MADRID — More than 1,000 migrants from sub-Saharan countries arrived in Spain’s Canary Islands in 18 boats over the past three days, Spain’s marine rescue service said Monday. A body was found in one of the boats.
The archipelago off northwest Africa has seen a surge in migrant arrivals in recent weeks as more people from West Africa attempt the dangerous journey. Officials say 7,270 migrants arrived in January, about as many as in the first six months of 2023.
Most of the boats depart from Mauritania. Spanish Prime Minister Pedro Sánchez and European Commission President Ursula von der Leyen will visit the West African country on Thursday to encourage authorities to try to curtail the departures.
Spain and the European Union have cooperation agreements with both Mauritania and neighboring Senegal to try to reduce the number of migrants arriving on the islands. But some young people insist on taking their chances and say there are few opportunities and sometimes political turmoil at home.

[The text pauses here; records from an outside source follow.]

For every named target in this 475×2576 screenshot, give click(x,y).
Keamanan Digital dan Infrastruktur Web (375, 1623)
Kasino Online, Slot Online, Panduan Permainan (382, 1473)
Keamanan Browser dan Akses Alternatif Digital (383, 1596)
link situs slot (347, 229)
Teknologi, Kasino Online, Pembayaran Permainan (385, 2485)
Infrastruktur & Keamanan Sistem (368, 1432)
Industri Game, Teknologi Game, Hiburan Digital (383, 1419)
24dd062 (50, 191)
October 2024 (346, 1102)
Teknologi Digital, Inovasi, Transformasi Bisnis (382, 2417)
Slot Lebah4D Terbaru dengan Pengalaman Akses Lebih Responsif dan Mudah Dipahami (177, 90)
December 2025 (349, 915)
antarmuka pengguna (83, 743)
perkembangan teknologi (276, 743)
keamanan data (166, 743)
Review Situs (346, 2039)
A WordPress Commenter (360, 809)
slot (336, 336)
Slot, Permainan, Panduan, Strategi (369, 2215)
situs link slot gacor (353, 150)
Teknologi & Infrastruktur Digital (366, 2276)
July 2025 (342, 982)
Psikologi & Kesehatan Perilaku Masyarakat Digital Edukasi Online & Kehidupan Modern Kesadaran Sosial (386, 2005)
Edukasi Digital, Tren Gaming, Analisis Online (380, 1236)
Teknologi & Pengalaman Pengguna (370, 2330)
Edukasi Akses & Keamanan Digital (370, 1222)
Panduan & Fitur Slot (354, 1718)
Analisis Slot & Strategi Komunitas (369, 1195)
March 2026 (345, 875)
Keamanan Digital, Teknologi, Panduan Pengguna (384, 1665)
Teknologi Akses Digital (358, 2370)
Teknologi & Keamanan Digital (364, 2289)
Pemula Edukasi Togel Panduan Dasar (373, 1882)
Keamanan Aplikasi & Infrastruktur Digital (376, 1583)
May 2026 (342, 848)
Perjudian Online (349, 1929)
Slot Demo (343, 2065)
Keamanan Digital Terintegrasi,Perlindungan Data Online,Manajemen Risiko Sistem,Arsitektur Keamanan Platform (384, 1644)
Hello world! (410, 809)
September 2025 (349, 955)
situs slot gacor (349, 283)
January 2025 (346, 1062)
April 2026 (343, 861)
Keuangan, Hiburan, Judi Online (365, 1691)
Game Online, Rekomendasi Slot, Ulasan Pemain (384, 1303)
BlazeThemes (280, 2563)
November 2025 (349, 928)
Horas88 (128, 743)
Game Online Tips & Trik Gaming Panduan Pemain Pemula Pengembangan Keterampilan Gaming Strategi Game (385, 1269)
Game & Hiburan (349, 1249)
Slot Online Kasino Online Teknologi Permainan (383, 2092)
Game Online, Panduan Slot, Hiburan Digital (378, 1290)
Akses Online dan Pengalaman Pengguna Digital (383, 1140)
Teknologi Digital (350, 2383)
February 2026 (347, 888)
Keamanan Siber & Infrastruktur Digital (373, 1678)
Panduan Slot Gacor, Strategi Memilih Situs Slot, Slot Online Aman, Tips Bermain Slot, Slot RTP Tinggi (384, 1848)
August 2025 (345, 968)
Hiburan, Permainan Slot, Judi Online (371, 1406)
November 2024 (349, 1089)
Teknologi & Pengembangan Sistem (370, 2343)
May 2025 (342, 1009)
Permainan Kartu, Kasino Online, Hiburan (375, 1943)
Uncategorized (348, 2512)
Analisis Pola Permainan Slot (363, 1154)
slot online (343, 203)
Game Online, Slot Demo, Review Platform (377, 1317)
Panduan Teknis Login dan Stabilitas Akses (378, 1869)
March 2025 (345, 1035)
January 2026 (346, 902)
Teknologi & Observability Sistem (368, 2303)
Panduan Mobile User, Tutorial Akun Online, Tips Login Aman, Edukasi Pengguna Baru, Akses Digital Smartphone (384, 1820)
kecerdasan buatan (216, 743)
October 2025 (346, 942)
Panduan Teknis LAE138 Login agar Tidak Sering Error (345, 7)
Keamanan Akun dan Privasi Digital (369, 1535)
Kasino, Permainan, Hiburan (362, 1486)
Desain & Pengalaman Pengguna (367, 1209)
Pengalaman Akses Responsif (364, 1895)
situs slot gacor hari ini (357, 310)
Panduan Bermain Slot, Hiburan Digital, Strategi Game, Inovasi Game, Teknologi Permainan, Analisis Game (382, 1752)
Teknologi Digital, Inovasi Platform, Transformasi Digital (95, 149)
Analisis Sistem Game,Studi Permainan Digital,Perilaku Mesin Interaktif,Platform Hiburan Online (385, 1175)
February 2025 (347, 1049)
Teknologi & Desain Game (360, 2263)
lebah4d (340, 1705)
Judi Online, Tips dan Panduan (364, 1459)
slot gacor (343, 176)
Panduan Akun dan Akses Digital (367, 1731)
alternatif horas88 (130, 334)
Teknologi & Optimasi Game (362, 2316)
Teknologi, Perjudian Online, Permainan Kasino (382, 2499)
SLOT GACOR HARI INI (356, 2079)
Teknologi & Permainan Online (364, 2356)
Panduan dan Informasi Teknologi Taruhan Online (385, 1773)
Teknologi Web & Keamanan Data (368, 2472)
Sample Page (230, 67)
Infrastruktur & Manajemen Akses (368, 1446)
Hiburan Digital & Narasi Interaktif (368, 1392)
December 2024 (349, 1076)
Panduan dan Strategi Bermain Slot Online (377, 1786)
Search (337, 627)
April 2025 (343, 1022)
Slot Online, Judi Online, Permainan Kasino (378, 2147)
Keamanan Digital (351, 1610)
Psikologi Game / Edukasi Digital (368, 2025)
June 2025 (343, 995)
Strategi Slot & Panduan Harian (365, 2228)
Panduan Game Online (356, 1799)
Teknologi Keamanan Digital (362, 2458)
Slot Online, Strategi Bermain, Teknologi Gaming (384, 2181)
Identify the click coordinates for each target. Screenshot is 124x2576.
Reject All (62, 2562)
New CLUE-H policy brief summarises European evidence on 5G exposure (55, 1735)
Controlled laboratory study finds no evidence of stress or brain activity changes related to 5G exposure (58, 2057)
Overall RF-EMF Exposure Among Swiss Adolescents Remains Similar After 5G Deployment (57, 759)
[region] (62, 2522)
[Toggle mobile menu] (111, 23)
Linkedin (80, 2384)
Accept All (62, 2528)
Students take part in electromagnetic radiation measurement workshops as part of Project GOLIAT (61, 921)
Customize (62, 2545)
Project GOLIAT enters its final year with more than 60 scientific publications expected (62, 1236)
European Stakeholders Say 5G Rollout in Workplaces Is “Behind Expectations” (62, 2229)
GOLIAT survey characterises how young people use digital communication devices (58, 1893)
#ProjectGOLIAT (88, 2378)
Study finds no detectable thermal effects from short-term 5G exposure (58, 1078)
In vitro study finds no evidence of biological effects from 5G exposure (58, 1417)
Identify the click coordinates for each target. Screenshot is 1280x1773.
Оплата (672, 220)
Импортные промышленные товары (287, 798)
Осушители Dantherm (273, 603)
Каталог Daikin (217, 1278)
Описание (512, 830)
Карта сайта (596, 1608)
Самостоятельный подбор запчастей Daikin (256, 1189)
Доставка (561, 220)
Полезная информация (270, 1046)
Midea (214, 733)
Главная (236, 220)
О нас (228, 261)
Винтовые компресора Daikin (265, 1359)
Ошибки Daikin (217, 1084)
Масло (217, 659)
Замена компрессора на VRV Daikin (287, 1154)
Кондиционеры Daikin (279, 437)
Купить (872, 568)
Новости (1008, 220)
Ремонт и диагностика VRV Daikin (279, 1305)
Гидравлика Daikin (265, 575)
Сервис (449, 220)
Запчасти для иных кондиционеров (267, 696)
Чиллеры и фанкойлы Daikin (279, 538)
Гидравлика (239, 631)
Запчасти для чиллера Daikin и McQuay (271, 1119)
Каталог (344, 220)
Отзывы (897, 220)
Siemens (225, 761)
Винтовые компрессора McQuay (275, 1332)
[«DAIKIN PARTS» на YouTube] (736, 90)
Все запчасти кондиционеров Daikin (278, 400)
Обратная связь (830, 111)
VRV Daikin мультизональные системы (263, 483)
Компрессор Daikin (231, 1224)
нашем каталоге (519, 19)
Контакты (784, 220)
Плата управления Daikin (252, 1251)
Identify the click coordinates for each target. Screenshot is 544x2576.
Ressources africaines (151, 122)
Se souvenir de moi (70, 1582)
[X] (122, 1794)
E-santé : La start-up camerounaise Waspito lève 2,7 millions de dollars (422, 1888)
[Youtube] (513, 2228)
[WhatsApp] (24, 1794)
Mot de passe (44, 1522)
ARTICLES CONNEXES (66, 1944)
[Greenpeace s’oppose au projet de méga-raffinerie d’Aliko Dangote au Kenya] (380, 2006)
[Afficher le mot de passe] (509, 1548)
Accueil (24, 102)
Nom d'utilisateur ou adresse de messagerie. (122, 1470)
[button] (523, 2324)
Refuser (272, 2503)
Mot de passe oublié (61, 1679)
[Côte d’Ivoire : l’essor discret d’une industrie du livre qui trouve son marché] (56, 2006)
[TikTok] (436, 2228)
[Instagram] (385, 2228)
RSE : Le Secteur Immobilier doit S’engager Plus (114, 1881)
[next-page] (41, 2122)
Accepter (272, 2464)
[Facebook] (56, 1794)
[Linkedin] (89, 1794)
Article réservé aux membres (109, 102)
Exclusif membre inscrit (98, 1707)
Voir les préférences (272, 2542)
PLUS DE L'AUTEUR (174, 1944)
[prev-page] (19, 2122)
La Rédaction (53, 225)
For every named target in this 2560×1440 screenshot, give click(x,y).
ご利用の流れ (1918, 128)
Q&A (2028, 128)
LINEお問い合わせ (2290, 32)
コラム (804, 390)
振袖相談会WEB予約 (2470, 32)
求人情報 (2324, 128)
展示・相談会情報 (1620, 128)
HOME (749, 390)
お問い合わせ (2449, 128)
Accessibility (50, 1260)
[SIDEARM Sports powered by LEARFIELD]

Spain’s interior ministry says a record 55,618 migrants arrived by boat — most of them in the Canary Islands — last year, almost double the number of the previous year.
The Spanish non-profit organization Caminando Fronteras (Walking Borders) says more than 6,600 migrants died while trying to reach Spain by boat last year, most of them on the Atlantic route. The figure is more than double the number reported by the organization for 2022.
Caminando Fronteras says it compiles its own figures from families of migrants and rescue statistics.